Paulino Romero C.
Si examinamos la actual estructura administrativa de la educación, quedan de manifiesto las gravísimas deficiencias de que padece: falta de continuidad, de integración, de coordinación y de correlación entre las múltiples unidades que dirigen los diversos sectores, niveles y aspectos del sistema; duplicación y repetición de esfuerzos como resultantes naturales de la tendencia de cada servicio a la autarquía y a una mala entendida independencia; lamentable indefinición y confusión de las funciones consultiva, técnica y ejecutiva; debilidad y escaso desarrollo de las dos primeras, agravados, si cabe, por el mal aprovechamiento de los limitados recursos técnicos disponibles, debilidad de la última por la interferencia sistemática de las presiones políticas; falta de comunicación efectiva entre los diversos elementos y niveles del sistema; excesivo, casi exclusivo, centralismo que, por un lado, retarda innecesariamente el cumplimiento de las tareas administrativas y rutinarias y, por otro, abruma a los funcionarios superiores, empezando por el ministro, con la atención de problemas de detalle que deberían ser resueltos con mayor prontitud y economía a otros niveles.
Como correlato de la parcelación y de la desintegración de las tareas administrativas y de las fallas de comunicación, se destaca la tendencia al autoritarismo, al personalismo, y hacer cumplir sin tener siempre bien claro el porqué y el para qué, que sólo provoca frustraciones y desalienta el espíritu creador sin el cual la administración se convierte en un castillo kafkiano de trámite y rutina.
Ojalá se produzca consenso sobre la urgente necesidad de estructurar la administración de nuestro sistema educativo, de modo que, bajo la autoridad del ministro (de un buen ministro) y con sus tareas, responsabilidades y relaciones clara y precisamente definidas, se establezca la función consultiva en un Consejo Nacional de Educación, fortalecido en su composición y en sus responsabilidades de señalar las grandes líneas de la política educativa; de proponer prioridades y pronunciarse sobre los fines, metas y normas, así como de evaluar de tiempo en tiempo la medida en que se cumple la política para proponer las modificaciones que ésta pueda requerir; la función técnica o normativa, unificada y considerablemente reforzada en una Oficina Técnica y de Planeamiento de la Educación que elabore en sus detalles la política aprobada por la Nación y resuelva, desde el punto de vista técnico, los problemas que plantean el mejoramiento de la calidad de la enseñanza y la expansión de ésta, y sus consecuencias sobre la asistencia social y económica de los escolares; las normas para las construcciones escolares; el cálculo de los costos y las normas presupuestarias, y la preparación de planes integrales a corto, mediano y largo plazo para el desarrollo de los servicios escolares; y la función ejecutiva, a cargo del ministro de Educación, que aplique la política de acuerdo con las normas técnicas y que asegure el funcionamiento del sistema mediante la administración de personal (recursos humanos), y de los recursos físicos y financieros que el Gobierno disponga para cumplir los fines y metas de la educación.
Las grandes líneas de esta nueva estructura cuyo detalle ha de ser objetivo de cuidadoso estudio por una comisión de especialistas de alto nivel, a fin de preparar un anteproyecto de Ley Orgánica de la Educación Nacional han de repetirse en los niveles regional y local.
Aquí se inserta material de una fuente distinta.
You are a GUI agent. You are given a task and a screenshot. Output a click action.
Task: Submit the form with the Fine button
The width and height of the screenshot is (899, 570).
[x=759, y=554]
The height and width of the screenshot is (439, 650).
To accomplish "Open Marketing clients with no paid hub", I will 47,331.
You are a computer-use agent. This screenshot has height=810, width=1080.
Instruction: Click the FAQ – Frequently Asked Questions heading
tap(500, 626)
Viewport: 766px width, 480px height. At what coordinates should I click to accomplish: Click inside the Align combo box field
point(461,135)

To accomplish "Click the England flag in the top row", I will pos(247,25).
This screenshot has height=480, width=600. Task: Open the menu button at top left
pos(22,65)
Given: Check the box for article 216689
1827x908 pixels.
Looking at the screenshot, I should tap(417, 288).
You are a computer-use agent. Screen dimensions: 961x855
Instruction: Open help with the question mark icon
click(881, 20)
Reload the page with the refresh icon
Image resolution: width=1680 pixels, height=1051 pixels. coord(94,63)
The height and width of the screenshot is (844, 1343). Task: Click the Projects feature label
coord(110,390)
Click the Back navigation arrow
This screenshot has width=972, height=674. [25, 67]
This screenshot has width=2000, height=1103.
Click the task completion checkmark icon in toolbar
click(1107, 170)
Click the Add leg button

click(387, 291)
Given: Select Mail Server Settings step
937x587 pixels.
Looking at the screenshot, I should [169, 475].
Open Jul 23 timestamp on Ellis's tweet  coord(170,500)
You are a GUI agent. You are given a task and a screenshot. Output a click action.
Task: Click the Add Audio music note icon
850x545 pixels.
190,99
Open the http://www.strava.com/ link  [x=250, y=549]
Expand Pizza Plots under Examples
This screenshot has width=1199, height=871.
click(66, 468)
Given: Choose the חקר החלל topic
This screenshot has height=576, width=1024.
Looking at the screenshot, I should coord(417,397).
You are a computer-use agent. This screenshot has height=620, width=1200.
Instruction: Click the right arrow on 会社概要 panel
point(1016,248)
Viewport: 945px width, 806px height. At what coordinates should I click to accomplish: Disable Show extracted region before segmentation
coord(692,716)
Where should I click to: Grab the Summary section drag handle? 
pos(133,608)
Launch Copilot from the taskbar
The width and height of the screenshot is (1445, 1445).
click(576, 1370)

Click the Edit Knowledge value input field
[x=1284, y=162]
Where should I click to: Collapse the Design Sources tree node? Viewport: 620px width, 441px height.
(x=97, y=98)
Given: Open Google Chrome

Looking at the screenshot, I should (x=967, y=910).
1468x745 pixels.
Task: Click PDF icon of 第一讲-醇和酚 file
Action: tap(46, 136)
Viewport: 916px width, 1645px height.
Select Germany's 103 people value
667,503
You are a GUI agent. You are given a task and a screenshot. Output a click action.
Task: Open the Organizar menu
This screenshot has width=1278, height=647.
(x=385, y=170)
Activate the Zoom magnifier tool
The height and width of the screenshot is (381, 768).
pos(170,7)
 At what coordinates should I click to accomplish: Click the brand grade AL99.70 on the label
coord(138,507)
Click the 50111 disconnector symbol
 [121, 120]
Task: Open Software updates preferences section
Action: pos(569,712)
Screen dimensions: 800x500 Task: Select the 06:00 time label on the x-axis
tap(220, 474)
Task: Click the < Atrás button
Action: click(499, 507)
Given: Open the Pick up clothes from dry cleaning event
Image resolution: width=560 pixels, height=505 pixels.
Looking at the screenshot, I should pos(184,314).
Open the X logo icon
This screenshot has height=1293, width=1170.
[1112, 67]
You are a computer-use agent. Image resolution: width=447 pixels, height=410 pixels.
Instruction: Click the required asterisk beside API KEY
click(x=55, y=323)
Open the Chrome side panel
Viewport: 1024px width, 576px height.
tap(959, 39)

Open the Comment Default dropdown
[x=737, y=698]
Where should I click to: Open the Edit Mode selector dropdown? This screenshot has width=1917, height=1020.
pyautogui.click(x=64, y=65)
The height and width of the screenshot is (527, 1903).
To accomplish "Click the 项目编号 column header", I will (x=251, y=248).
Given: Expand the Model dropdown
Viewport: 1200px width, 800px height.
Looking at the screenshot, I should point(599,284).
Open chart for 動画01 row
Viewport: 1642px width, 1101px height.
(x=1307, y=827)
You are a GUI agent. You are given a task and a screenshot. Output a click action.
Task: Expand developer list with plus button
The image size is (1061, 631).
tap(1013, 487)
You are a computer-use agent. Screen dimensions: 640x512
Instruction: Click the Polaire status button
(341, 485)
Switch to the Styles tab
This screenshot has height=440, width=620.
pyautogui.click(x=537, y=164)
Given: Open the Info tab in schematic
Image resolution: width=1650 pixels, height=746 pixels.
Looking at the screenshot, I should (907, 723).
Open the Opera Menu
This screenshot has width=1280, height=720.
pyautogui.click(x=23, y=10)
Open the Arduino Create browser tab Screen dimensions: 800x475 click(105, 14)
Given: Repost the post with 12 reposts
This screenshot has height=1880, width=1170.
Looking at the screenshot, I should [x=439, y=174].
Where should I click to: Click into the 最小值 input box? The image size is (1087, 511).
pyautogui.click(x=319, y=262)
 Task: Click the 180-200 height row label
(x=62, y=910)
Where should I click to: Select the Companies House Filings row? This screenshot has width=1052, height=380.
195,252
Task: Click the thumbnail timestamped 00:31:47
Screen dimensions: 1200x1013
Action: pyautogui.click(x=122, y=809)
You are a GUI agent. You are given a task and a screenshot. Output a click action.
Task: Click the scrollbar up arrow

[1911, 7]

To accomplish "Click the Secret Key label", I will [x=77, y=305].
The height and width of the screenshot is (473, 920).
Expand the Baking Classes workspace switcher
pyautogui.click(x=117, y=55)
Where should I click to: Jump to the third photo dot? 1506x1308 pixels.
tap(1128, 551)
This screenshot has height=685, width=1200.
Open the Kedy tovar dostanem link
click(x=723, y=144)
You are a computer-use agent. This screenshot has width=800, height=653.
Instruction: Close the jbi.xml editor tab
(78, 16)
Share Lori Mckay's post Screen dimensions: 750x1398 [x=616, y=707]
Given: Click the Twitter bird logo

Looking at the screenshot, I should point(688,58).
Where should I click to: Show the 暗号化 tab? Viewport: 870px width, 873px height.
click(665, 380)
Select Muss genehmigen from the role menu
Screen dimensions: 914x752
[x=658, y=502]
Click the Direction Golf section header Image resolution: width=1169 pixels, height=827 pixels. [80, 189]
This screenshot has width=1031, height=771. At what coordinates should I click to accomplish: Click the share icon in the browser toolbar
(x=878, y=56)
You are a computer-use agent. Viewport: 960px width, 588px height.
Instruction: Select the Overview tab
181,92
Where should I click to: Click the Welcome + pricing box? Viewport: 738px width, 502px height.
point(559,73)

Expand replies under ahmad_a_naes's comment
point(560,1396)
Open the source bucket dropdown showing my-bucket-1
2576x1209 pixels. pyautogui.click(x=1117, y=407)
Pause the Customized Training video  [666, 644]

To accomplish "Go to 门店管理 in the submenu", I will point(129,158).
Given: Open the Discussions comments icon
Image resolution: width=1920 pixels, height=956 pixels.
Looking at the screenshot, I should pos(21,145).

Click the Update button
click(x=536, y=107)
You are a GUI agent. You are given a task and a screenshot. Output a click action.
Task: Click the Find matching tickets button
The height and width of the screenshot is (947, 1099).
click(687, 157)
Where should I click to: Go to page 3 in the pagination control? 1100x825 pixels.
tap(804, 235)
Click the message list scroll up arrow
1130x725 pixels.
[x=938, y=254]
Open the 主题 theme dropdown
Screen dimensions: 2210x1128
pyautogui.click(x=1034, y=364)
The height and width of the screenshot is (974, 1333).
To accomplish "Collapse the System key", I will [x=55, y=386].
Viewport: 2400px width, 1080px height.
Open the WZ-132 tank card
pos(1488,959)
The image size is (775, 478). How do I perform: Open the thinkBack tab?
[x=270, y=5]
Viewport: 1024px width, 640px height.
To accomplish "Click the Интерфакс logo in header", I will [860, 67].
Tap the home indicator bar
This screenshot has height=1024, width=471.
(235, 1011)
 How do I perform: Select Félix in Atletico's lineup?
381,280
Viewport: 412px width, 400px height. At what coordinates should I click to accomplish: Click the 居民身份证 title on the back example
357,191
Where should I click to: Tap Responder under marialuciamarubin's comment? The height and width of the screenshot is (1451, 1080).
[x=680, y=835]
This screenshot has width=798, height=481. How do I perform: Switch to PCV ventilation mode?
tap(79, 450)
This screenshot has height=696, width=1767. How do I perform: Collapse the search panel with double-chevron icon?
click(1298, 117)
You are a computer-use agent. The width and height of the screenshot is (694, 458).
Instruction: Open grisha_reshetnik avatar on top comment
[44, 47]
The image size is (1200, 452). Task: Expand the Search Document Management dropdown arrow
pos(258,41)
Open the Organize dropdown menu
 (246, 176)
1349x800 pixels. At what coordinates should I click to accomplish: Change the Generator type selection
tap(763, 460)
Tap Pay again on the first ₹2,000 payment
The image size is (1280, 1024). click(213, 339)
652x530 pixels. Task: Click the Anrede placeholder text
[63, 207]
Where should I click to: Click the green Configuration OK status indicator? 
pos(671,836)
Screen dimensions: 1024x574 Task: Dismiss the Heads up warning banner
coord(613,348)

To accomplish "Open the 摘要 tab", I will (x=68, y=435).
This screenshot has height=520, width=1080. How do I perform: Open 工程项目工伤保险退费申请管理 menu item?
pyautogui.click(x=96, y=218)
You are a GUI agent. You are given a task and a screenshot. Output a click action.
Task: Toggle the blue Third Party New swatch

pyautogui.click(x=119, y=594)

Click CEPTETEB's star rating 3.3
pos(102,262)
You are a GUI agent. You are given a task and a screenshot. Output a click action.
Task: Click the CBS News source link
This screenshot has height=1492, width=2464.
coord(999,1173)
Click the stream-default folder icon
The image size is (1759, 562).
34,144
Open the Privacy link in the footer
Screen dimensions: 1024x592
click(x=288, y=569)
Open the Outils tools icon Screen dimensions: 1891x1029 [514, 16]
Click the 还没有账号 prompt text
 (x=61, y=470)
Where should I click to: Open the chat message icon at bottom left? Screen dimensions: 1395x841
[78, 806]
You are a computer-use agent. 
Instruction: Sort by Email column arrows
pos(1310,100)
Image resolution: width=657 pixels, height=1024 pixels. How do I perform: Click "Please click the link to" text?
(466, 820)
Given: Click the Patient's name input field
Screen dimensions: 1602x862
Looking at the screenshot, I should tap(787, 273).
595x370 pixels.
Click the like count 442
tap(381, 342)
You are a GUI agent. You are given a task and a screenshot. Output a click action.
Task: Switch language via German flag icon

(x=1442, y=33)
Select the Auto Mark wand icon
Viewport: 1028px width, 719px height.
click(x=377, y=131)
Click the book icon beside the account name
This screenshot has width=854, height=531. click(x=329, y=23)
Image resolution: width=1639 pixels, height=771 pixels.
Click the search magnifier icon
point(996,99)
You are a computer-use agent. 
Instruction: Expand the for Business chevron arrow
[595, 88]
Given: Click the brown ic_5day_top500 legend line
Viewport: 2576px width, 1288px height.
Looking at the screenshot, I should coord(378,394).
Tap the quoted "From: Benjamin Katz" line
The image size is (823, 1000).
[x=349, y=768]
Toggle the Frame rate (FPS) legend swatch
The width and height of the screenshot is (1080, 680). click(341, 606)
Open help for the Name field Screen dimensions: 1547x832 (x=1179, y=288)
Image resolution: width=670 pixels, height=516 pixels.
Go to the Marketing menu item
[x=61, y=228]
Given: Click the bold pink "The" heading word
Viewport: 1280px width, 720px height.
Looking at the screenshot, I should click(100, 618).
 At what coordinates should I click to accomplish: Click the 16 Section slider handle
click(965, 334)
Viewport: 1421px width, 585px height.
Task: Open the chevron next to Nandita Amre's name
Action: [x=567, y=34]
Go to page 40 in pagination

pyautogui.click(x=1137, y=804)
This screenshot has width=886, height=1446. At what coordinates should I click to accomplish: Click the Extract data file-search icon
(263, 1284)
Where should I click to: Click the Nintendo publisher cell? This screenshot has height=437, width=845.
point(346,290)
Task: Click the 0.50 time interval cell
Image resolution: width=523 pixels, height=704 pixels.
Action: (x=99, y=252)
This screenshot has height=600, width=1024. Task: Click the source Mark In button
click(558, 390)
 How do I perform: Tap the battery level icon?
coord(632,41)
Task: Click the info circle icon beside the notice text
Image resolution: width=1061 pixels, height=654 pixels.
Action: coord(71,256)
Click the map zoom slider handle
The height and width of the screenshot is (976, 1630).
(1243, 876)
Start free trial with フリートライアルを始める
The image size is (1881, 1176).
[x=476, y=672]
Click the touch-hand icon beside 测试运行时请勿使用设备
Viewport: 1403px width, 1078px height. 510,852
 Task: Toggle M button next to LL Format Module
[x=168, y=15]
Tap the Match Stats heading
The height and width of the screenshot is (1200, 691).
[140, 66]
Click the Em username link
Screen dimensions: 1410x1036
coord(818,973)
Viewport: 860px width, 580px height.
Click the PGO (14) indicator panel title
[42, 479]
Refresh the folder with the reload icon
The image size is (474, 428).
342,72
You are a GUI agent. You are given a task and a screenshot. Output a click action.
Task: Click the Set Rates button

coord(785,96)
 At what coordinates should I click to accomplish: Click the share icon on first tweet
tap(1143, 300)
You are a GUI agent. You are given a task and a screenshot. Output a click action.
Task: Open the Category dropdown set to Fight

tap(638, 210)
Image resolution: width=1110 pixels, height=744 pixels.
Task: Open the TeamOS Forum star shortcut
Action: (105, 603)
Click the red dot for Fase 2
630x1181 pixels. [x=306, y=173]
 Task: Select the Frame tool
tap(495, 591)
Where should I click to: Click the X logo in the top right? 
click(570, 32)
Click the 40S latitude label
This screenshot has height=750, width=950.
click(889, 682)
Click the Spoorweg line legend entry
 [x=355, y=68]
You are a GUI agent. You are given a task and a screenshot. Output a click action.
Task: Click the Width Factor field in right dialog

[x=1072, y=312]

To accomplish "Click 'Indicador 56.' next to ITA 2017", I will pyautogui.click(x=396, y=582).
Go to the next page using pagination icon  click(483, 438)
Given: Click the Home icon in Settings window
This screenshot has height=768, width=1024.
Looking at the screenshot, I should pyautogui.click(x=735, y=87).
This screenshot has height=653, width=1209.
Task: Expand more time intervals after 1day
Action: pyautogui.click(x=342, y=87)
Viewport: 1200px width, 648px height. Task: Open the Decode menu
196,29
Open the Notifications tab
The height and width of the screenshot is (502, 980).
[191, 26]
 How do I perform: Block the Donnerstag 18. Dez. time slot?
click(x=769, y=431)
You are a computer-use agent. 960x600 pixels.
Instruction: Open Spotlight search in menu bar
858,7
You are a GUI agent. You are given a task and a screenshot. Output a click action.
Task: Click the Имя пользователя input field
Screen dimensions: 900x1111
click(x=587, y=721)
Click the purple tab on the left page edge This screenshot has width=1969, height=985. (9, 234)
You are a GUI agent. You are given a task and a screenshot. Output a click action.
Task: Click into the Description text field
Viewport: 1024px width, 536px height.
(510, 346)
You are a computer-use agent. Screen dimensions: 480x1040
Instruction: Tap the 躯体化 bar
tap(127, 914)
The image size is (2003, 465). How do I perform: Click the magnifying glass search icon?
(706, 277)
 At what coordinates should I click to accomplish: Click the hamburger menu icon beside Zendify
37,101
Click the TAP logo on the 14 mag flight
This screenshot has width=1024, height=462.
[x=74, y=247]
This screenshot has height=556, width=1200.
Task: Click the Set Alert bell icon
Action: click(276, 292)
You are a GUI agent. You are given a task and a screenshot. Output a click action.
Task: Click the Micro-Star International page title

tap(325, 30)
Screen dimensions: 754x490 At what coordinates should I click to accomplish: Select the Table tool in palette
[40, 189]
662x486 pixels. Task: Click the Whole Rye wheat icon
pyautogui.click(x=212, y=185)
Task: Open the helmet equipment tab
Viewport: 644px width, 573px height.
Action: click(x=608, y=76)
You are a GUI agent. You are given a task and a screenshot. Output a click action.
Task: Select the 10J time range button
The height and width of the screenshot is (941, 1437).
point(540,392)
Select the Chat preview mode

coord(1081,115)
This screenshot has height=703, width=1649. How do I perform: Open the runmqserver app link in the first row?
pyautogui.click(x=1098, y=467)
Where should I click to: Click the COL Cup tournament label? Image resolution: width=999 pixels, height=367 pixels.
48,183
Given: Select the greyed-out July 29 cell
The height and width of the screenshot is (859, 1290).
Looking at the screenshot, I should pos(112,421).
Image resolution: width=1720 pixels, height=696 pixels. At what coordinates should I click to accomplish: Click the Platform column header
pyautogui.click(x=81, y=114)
La descentralización es una necesidad inaplazable que ya nadie discute; sin embargo, convendría, en un país como el nuestro, de tradición tan fuertemente centralista, extenderla gradualmente basada en ensayos cuidadosos que, junto con las demás modalidades del Planeamiento Integral de la Educación, son susceptibles de poner en marcha en algunas localidades y zonas del país.
¡Panamá necesita una reforma integral de su sistema educativo nacional!